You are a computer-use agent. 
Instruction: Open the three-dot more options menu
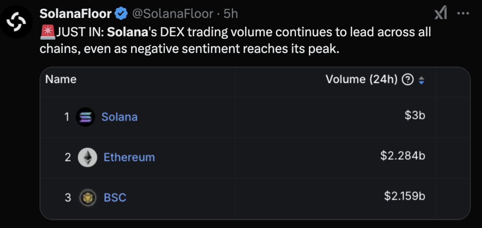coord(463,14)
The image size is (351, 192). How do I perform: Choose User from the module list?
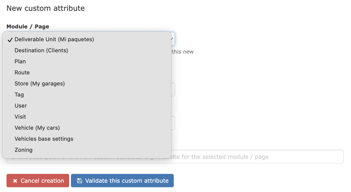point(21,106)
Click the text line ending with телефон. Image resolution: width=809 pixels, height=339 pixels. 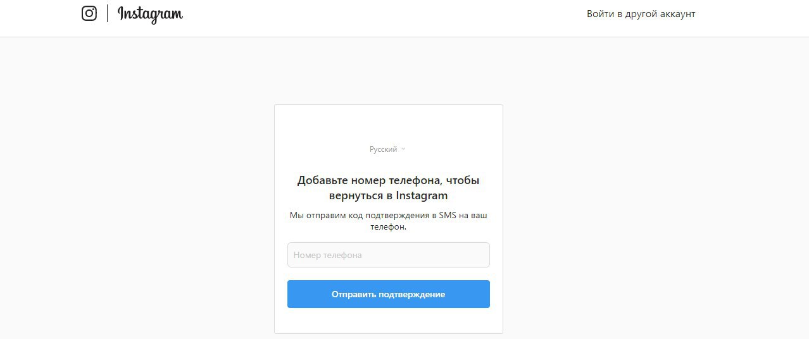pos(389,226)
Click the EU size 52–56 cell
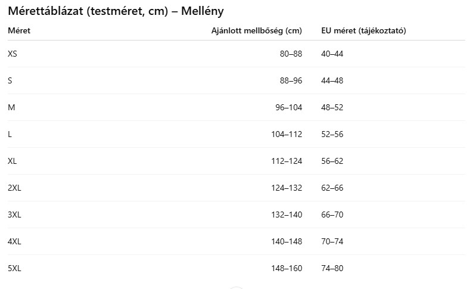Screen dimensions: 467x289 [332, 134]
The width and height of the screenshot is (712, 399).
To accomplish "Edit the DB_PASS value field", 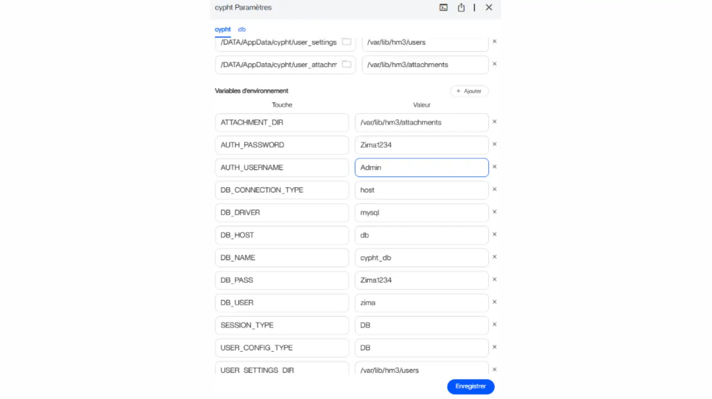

--

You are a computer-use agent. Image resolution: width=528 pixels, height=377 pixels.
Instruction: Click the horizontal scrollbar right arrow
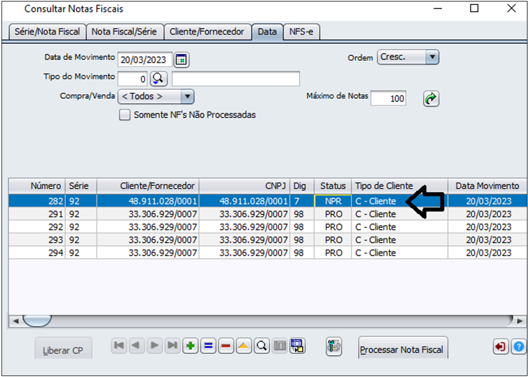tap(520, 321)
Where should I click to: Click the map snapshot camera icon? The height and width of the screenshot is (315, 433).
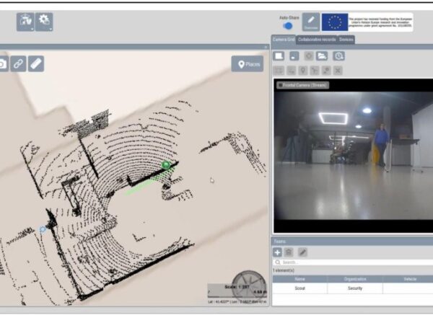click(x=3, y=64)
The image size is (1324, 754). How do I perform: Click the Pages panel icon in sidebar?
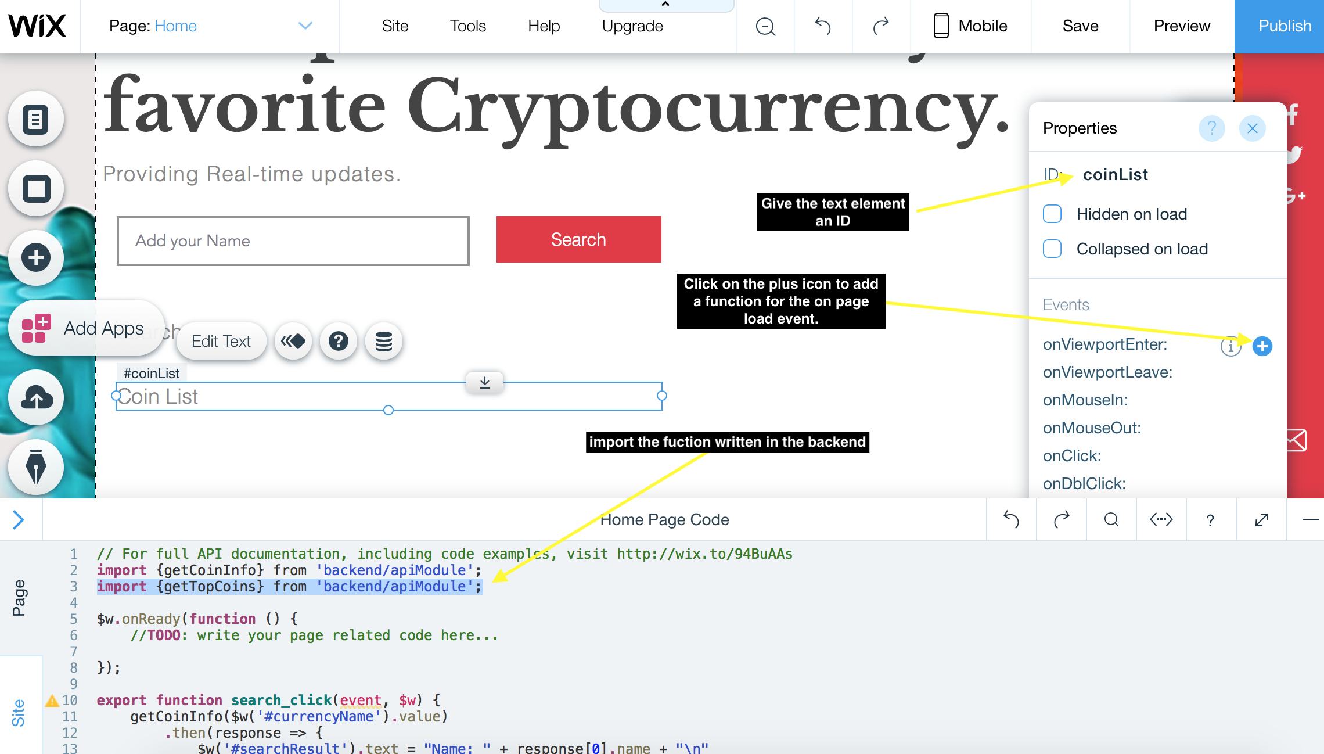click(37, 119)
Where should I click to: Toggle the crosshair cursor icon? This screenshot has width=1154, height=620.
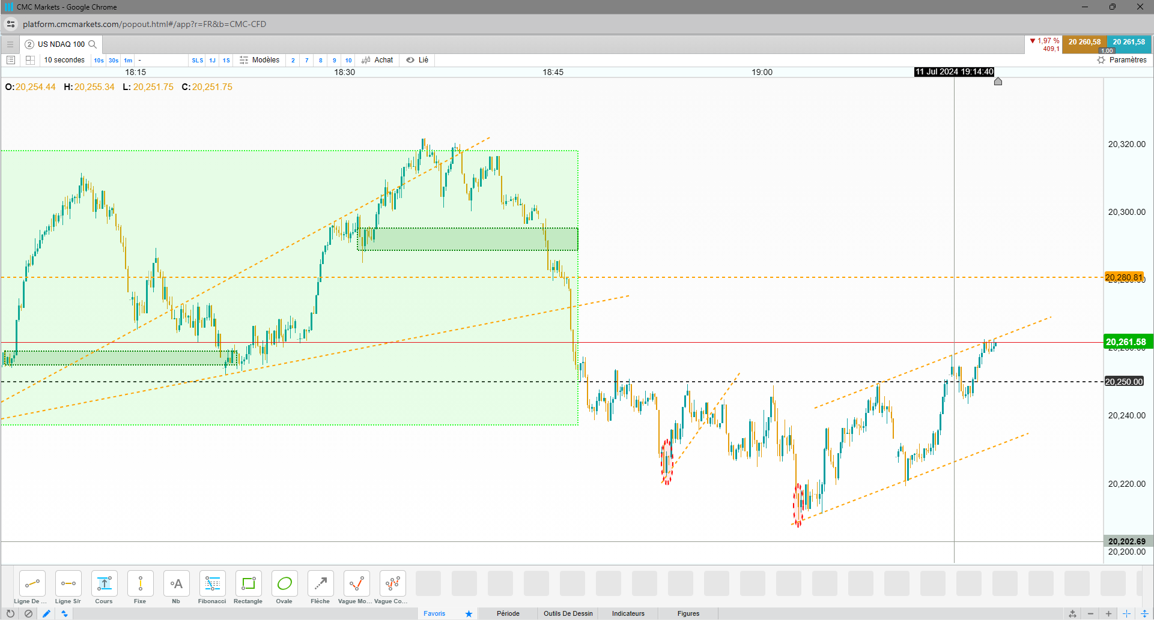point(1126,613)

» **PROBLEM DETAILS**
Lay out the part of the records that opens with the line containing "You are a computer-use agent. Image" and closes with the line containing "point(1126,613)", both included, as a CSV with the columns instruction and location, one row per record. Put each value in one quoted field, turn line breaks into spaces, and leave out the pictures.

» **SOLUTION BELOW**
instruction,location
"You are a computer-use agent. Image resolution: width=528 pixels, height=377 pixels. Instruction: Click the horizontal scrollbar right arrow","tap(520, 321)"
"Where should I click to: Click the map snapshot camera icon? The height and width of the screenshot is (315, 433).","click(x=3, y=64)"
"The image size is (1324, 754). How do I perform: Click the Pages panel icon in sidebar?","click(37, 119)"
"Where should I click to: Toggle the crosshair cursor icon? This screenshot has width=1154, height=620.","point(1126,613)"